Staatsministerium für Umwelt, Gesundheit und Verbraucherschutz

Gesundheitsstaatssekretär Otmar Bernhard, Bayerisches Staatsministerium für Umwelt, Gesundheit und Verbraucherschutz

Aids ist kein Randgruppenproblem, sondern eine unheilbare Krankheit, die jeden treffen kann

Berlin – Aids geht alle an und betrifft nicht nur Risikogruppen. Das machte Gesundheitsstaatssekretär Otmar Bernhard heute im Rahmen der Festveranstaltung zum 20jährigen Bestehen des FrauenGesundheitsZentrums in München eindringlich deutlich. Bernhard: "Aids bleibt ein Hauptproblem unserer Zeit. Weltweit, europaweit, deutschlandweit ? auch in Bayern. Aids ist behandelbar, aber nach wie vor nicht heilbar, einen Impfschutz gibt es noch nicht." Bayern geht die Bekämpfung von Aids daher schon immer offensiv an und setzt auf konsequente Prävention und Beratung Betroffener. Der Staatssekretär dankte dem FrauenGesundheitsZentrum, das mit seinem speziellen Präventionsprogramm für Frauen und Mädchen, dieses Angebot sinnvoll ergänzt und frauenspezifisch vervollständigt.

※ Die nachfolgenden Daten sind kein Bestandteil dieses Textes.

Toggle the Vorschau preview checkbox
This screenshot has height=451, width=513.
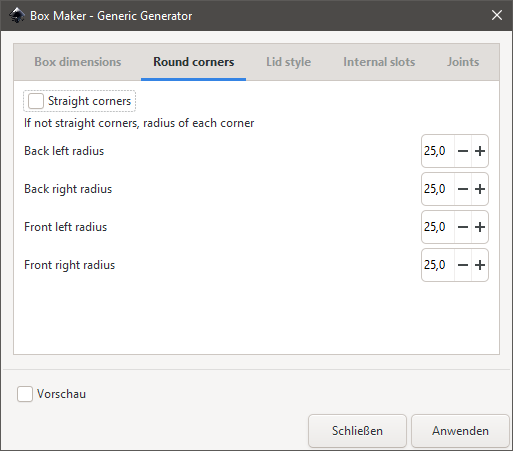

Etwa 6.800 mit dem HI-Virus infizierte Menschen leben in Bayern, darunter 1.300 Frauen. Die Zahl der Neuinfektionen ist im Jahr 2005 leicht angestiegen ? auf rund 360. "Das Bewusstsein über die Bedrohung, insbesondere durch die steigende Zahl unentdeckter Infektionen, und die Gefährlichkeit dieser Krankheit darf nicht verloren gehen", so Bernhard. Zwar leben Infizierte länger und besser als früher, müssen aber intensive Therapien, auch mit teilweise erheblichen Nebenwirkungen, in Kauf nehmen. "Wir dürfen nicht zulassen, dass Aids aus unserem Bewusstsein verschwindet und der Schutz vernachlässigt wird. Hierdurch wird das eigene und das Leben des Partners bewusst und leichtfertig aufs Spiel gesetzt", so der Staatssekretär.